BOS is a common and progressive disease following HSCT and is largely refractory to current treatment strategies. Compared to late immunosuppression, early augmentation of immunosuppression may slow lung function deterioration in the short term.

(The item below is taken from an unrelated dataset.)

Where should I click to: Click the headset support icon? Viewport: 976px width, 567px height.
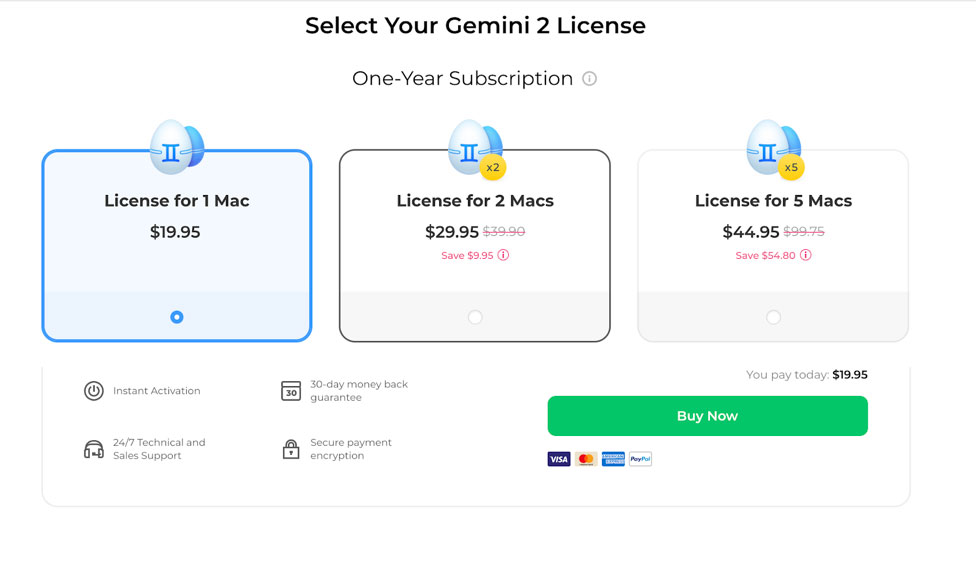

However, further research is urgently needed to identify effective prevention and treatment strategies for BOS.

中文翻译：

同种异体干细胞移植后闭塞性细支气管炎综合征的患病率、预测因素和治疗结果的更新

介绍

异基因造血干细胞移植（HSCT）后的闭塞性细支气管炎综合征（BOS）是一种未被充分认识且难以治疗的疾病。这是在临床研究有限和诊断标准不一致的情况下发生的。

方法

收集了 2007 年至 2017 年间在澳大利亚三级医院接受同种异体 HSCT 的 275 名患者的回顾性数据。确定了根据 2014 年美国国立卫生研究院标准定义的 BOS 患病率，以及 BOS 和死亡率的预测因素。使用系列肺活量测定法，对接受早期和晚期 BOS 免疫抑制的患者的治疗结果进行比较。

结果

BOS 的患病率为 9.1%。清髓性调节（OR：2.7，95% CI：1.13-6.50，p = 0.03）和肺外慢性移植物抗宿主病（OR 2.62，95% CI：1.04-6.60，p = 0.04）与 BOS 相关。与非 BOS 组相比，BOS 组的中位生存期有所缩短，但这并不具有统计学意义（分别为 4.1 年（IQR：2.8、6.8）与 4.6 年（IQR：2.4、7.8），p = 0.33）。无论采用何种治疗策略，绝大多数 (87.5%) BOS 患者在 12 个月时 FEV1 均未能改善。与接受早期免疫抑制的患者相比，接受晚期免疫抑制策略的患者平均 FEV1 下降更严重（分别为 -36.3% 和 -1.6%，p = 0.03）。